A great deal remains to be done to make life easier for European citizens who choose to live in a different EU Member State; and a great deal also needs to be done in connection with the management of external borders, which have become common borders but whose monitoring is still largely a national affair. At this juncture, it is a matter of strengthening the European tools set up to assist Member States (“Frontex”, the Solidarity Fund and so on) – unless, of course, it is considered to return to national borders, which would be both costly and ineffectual.
5 – The proclamation of a “European citizenship” which needs to be deepened further
Lastly, the Maastricht summit was a statement telling us that the European construction concerns the people of Europe directly, endowing them with additional rights compared to those that they enjoy at the national level. These rights include the right to vote and be voted for in local and European elections, symbolising membership of two communities within which all European citizens must be able to appoint those who represent them.

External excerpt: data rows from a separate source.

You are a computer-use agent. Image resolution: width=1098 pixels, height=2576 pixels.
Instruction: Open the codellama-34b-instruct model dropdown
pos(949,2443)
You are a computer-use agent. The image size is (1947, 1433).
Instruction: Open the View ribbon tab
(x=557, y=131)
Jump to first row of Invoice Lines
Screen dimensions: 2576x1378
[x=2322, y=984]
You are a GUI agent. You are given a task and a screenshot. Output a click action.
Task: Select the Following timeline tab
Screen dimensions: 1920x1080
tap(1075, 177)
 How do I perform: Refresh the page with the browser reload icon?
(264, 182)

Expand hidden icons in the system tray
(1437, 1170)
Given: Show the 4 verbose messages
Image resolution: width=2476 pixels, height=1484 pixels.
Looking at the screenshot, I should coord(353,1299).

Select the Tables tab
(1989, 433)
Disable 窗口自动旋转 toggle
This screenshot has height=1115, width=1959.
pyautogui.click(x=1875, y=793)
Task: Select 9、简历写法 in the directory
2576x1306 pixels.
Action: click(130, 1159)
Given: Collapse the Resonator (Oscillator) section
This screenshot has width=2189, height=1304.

The citizens have not always used these rights to the full, whereas they have taken greater advantage of their right to move freely, which has become something of a “natural right” for the younger generations. In further bolstering the European Parliament’s powers and in establishing a “citizens’ initiative right”, the Lisbon Treaty has increased the political rights that the EU’s citizens enjoy – all that is needed now is to give them good reasons to use those rights more extensively.
Yet it may be worthwhile pointing out that European citizenship is exercised also at national election time, because national elections designate the members of the European Council and of the Council of Ministers, which play a crucial role in Community life; and that it is at the national level that the citizens continue to exercise their basic political rights, given that EU intervention is governed by the “principle of subsidiarity”, another principle that was proclaimed in Maastricht.
Thus twenty years after the summit that set them up, the “five pillars” of the Maastricht Treaty seem by and large still to be sound political and legal foundations on which to build – that is a fact which we would be wise to take on board in these troubled times.